- Collected data:
■ ■ ■ ■ ■ ■ ■

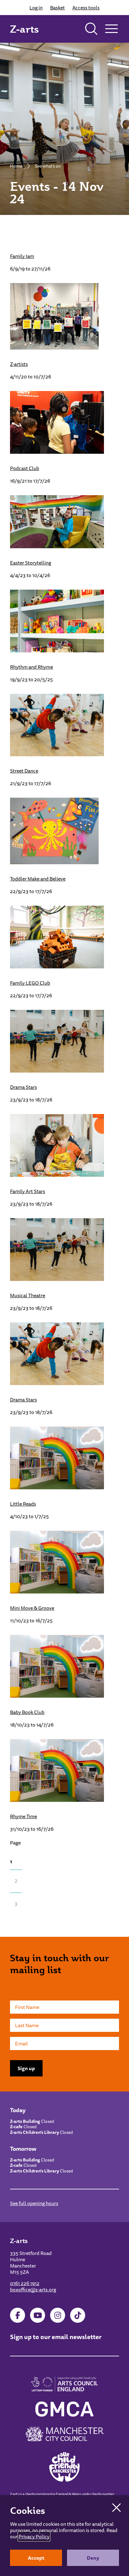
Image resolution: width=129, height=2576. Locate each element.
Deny (93, 2558)
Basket (57, 7)
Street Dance (24, 771)
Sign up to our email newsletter (55, 2337)
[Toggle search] (91, 28)
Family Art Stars (27, 1191)
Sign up (26, 2068)
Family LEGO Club (30, 983)
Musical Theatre (27, 1295)
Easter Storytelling (30, 563)
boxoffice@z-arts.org (33, 2289)
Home (16, 166)
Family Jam (22, 256)
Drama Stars (23, 1087)
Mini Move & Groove (32, 1608)
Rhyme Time (23, 1816)
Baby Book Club (27, 1712)
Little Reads (23, 1504)
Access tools (86, 7)
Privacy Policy (33, 2536)
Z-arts (24, 29)
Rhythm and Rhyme (31, 667)
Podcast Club (24, 468)
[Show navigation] (111, 28)
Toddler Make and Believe (37, 879)
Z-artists (19, 364)
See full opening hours (34, 2203)
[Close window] (116, 2507)
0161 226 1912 (24, 2283)
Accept (36, 2558)
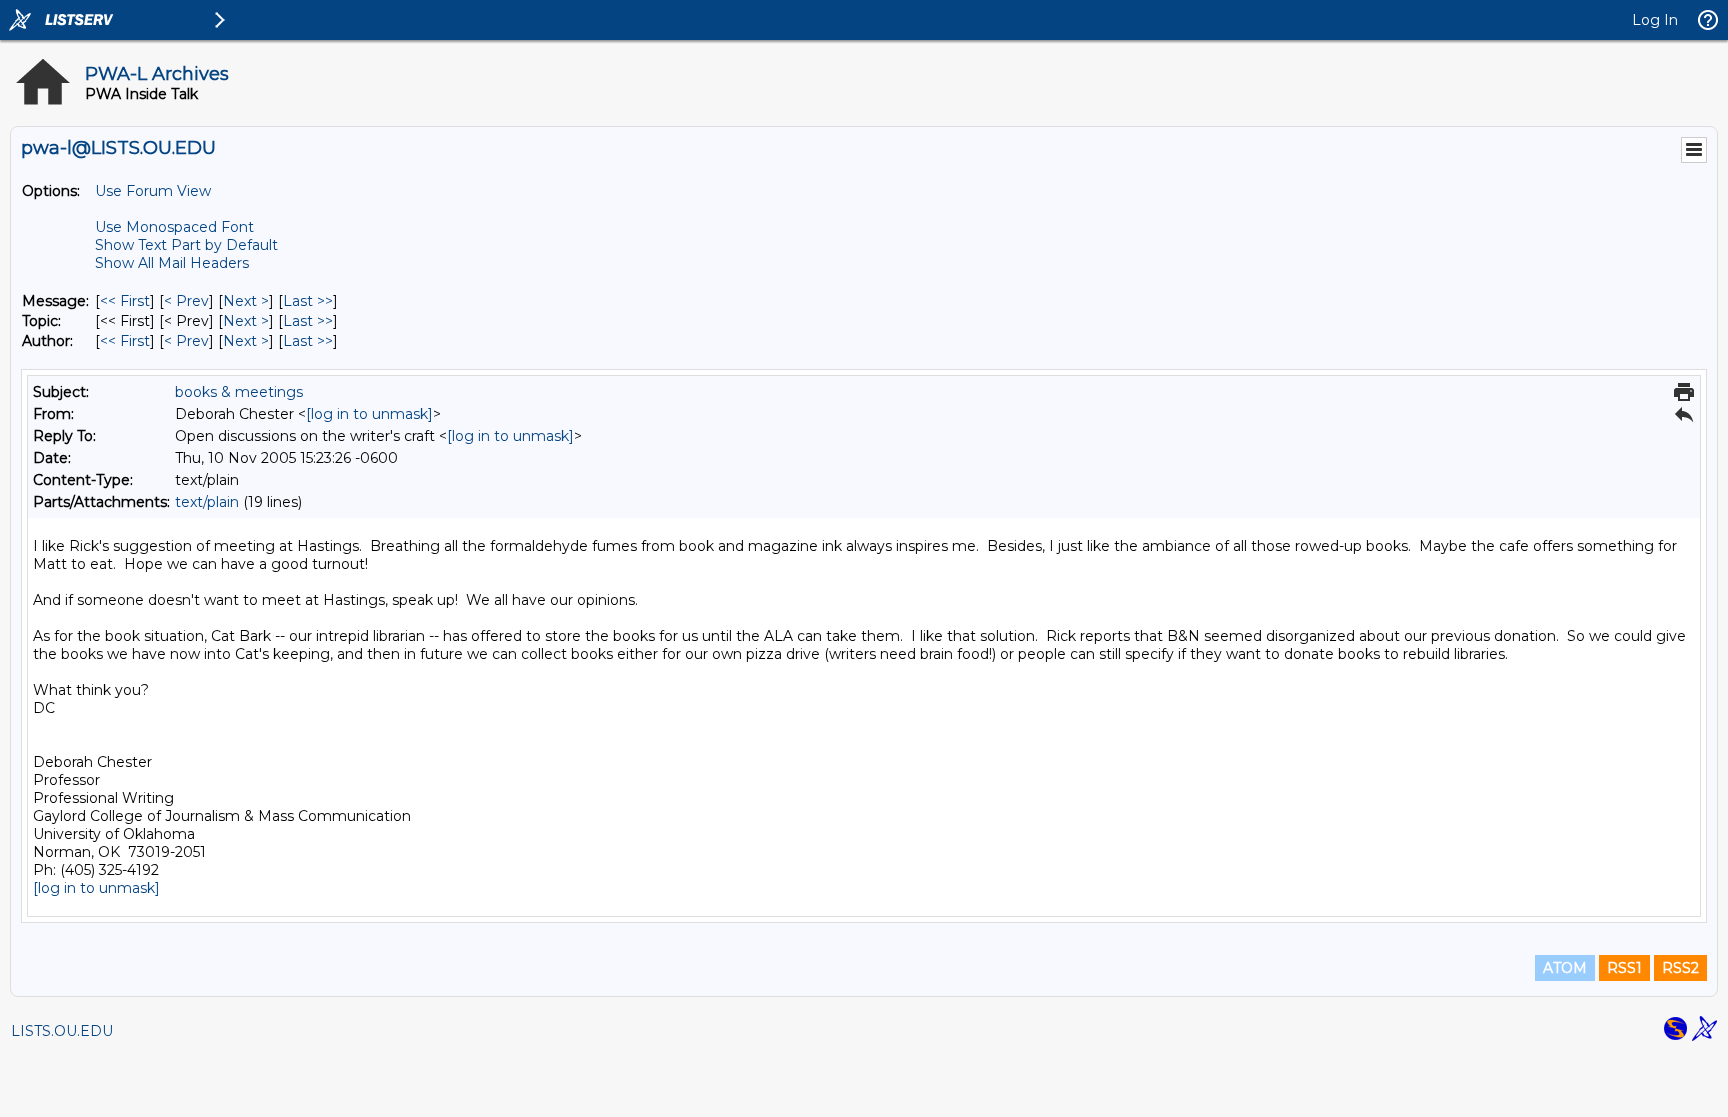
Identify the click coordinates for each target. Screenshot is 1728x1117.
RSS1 (1624, 968)
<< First (125, 301)
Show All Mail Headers (172, 263)
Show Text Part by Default (186, 245)
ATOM (1565, 968)
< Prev (186, 301)
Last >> (308, 301)
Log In (1655, 20)
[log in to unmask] (369, 414)
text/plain (207, 502)
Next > (246, 301)
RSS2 (1680, 968)
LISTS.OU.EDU (62, 1031)
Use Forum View (153, 191)
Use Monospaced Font (174, 227)
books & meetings (239, 392)
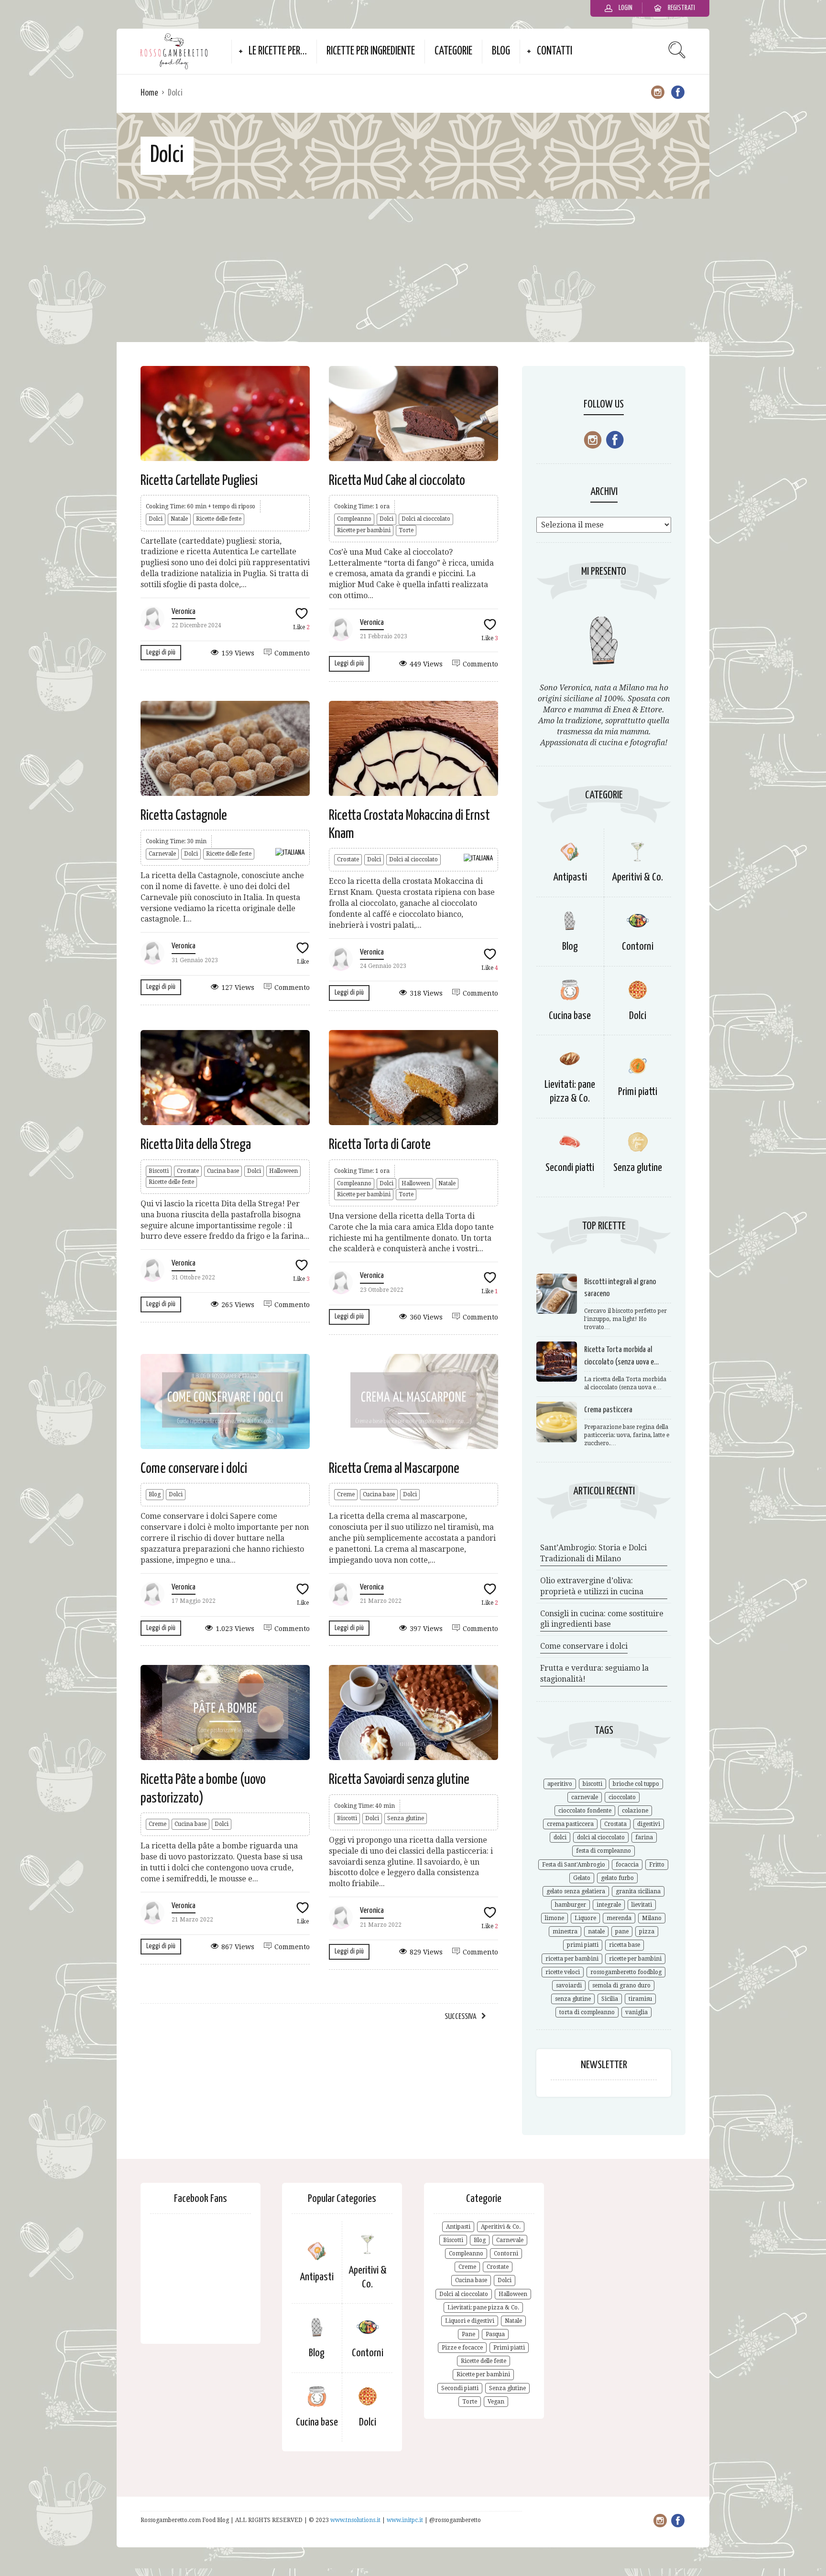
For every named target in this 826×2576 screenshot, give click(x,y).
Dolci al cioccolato (426, 518)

■ ■ ■ ■ ■ ■ ■

- DIRECTIONS FOR THIS TASK: Write out exactly the run of lines above that starts at the line containing "Home (16, 166)" and ends at the line containing "Use Forum View (153, 191)". Include both, and leave the pictures out.

- COMPLETED EXERCISE:
Home (16, 166)
Family Jam (22, 256)
Drama Stars (23, 1087)
Mini Move & Groove (32, 1608)
Rhyme Time (23, 1816)
Baby Book Club (27, 1712)
Little Reads (23, 1504)
Access tools (86, 7)
Privacy Policy (33, 2536)
Z-arts (24, 29)
Rhythm and Rhyme (31, 667)
Podcast Club (24, 468)
[Show navigation] (111, 28)
Toddler Make and Believe (37, 879)
Z-artists (19, 364)
See full opening hours (34, 2203)
[Close window] (116, 2507)
0161 226 1912 (24, 2283)
Accept (36, 2558)
Identify the click coordinates for each target. Screenshot is 1728x1117.
RSS1 (1624, 968)
<< First (125, 301)
Show All Mail Headers (172, 263)
Show Text Part by Default (186, 245)
ATOM (1565, 968)
< Prev (186, 301)
Last >> (308, 301)
Log In (1655, 20)
[log in to unmask] (369, 414)
text/plain (207, 502)
Next > (246, 301)
RSS2 (1680, 968)
LISTS.OU.EDU (62, 1031)
Use Forum View (153, 191)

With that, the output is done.